Carlos Paath, Jakarta – Roughly a month after Indonesians across the archipelago elected a new president, defeated candidate Prabowo Subianto, who has spent the weeks after the election focused on challenging the official results released by the electoral commission, has seen his popularity drop, a survey shows.
"If the presidential election were to be held today, support for Joko Widodo and Jusuf Kalla would stand at 57.06 percent, while support for Prabowo and Hatta Rajasa would only be at 30.39 percent," Ade Mulyana, a researcher from the Indonesian Survey Circle (LSI), said on Thursday. He added that "12.55 percent of respondents did not know, or did not answer."
Ade also said that assuming the votes of undecided voters were to be equally distributed between both camps, Joko would earn 65.25 percent of votes, while Prabowo would earn 34.75 percent.
Ade said the institution had conducted the post-election survey to assess whether or not the public's perception toward the candidates had shifted after the General Election Commission (KPU) announced the official results of the election on July 22.
In its survey released two days before the election, LSI showed Joko leading with 47.8 percent over Prabowo, who earned 44.2 percent.
The official results by the KPU, announced some three weeks after the election, declared Joko a winner with just over 53 percent of votes over Prabowo, who earned less than 47 percent.
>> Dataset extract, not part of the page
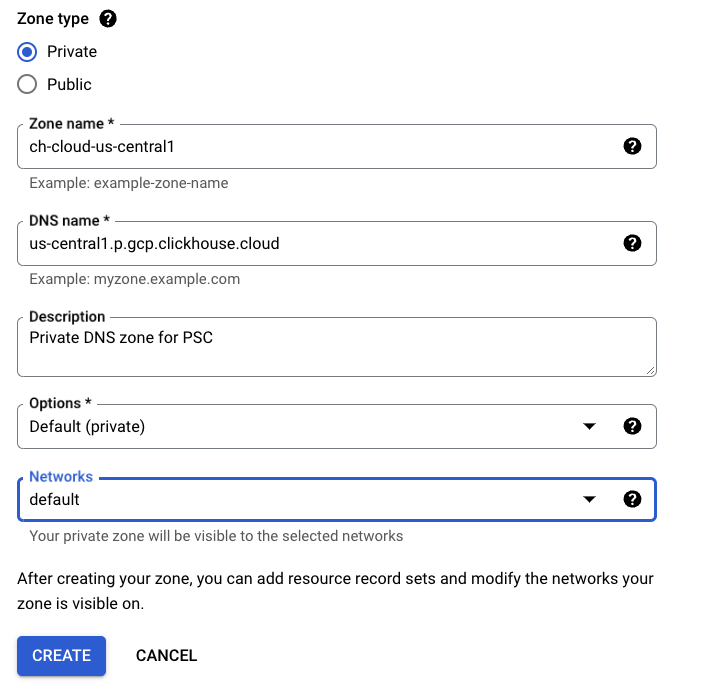The image size is (728, 694).
Task: Click CANCEL to discard the zone
Action: (x=166, y=656)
Prabowo has subsequently filed a lawsuit to the Constitutional Court, challenging the KPU's results.
"This result shows that support for Joko and Kalla is stronger than support for Prabowo and Hatta. If a rerun of the presidential election was to be held, surely Joko and Kalla would win again," he said.
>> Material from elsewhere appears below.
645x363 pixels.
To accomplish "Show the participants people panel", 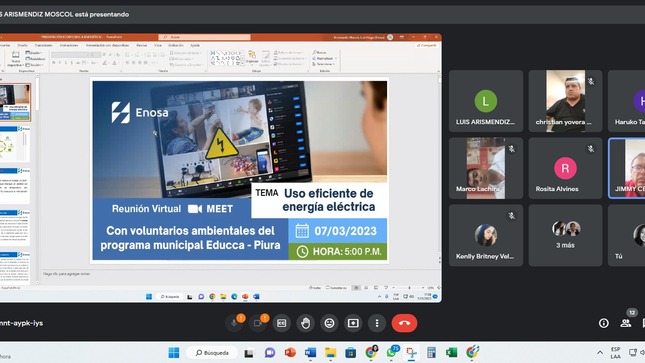I will (x=626, y=323).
Ade attributed the former Army general's dwindling popularity to mounting negative perception towards Prabowo's refusal to accept the election result.
"A majority of them [Prabowo's voters] live in cities and are educated. They believe the KPU's tally and appreciate the people's choice in the July 9 presidential election," he said. "Prabowo and Hatta's distrust of the KPU and the decision [to challenge the results with a lawsuit] has led to a negative response from the public."
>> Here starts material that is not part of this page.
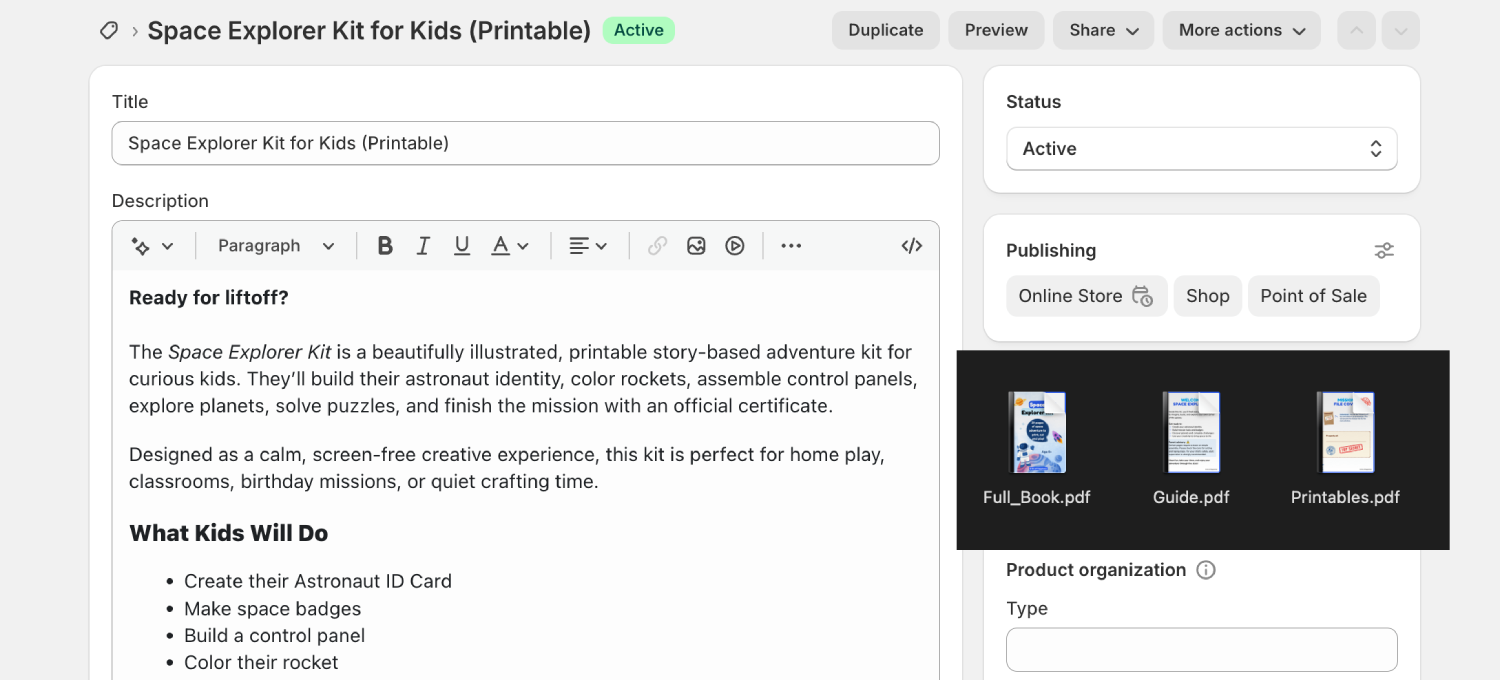This screenshot has width=1500, height=680.
Task: Open the More actions menu
Action: tap(1241, 31)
Ade said the long electoral process has exhausted most Indonesians, and that a majority of voters had high hopes that the court's decision would mark Prabowo's final effort to overturn the election results.
In a court hearing on Wednesday, Prabowo had called on the Constitutional Court to annul the KPU's results, emphasizing he had won the election by 52 percent.
Prabowo was adamant that the election had been tainted by systematic, structural and massive violations, and challenged the court to order a rerun of the election if it declined to meet his requests.
The LSI survey was conducted between Aug. 4 to 6 with 1,200 samples from all Indonesian provinces.